I am Midwesterner with more than a pinch of Dixie. I also like to golf, although golf has never liked me; in fact it hates me. I still enjoy playing the occasional round; especially while on vacation. Being a Hoosier my typical vacation jaunts are the Smoky Mountains in Tennessee or the beaches in Florida or South Carolina. Six to eight years ago, while vacationing in St. Augustine, FL I went with my dad and brother-in-law to play a round of golf. It was on that occasion that I first encountered a golf course sign which read: “Beware of Alligators”. I asked the guy in the clubhouse, “Are there really alligators on this course?”
Remember, I’m from Indiana; we only see alligators on TV or in books.
The man answered, “Heck yes there are alligators on this course! This is Florida. Alligators are everywhere.”
I lost a whole sleeve of balls that round, because I never hunted for a one. I saw an alligator, too; warming himself on the slope falling away from the 10th green.
With that story from my past fresh in your mind, I leave you with the following report from the AP wire.
VENICE, Florida (AP) — A man who lost his ball in a golf course pond nearly lost a limb when a nearly 11-foot alligator latched on to his arm and pulled him in the water, authorities said.
Bruce Burger, 50, was trying to retrieve his ball Monday from a pond on the sixth hole at the Lake Venice Golf Club.
The alligator latched on to Burger’s right forearm and pulled him in the pond, said Gary Morse, a spokesman for the Florida Fish and Wildlife Conservation Commission.
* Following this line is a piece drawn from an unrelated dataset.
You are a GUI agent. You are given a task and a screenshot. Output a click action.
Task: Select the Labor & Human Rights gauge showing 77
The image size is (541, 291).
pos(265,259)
Burger used his left arm to beat the reptile until it freed him.
“I saw him reach down to get his ball and he yelled” for help, said Janet Pallo, who was playing the fifth hole and ran over to drive the man to the clubhouse.
Burger, from Lenoir City, Tennessee, was taken to a hospital but was not seriously injured, Morse said Tuesday.
It took seven Fish and Wildlife officers an hour to trap the one-eyed alligator, which measured 10 feet, 11 inches, Morse said.
The pond at the sixth hole has a “Beware of Alligator” sign.
“Unfortunately, that’s part of Florida,” course general manager Rod Parry said. “There’s wildlife in these ponds.”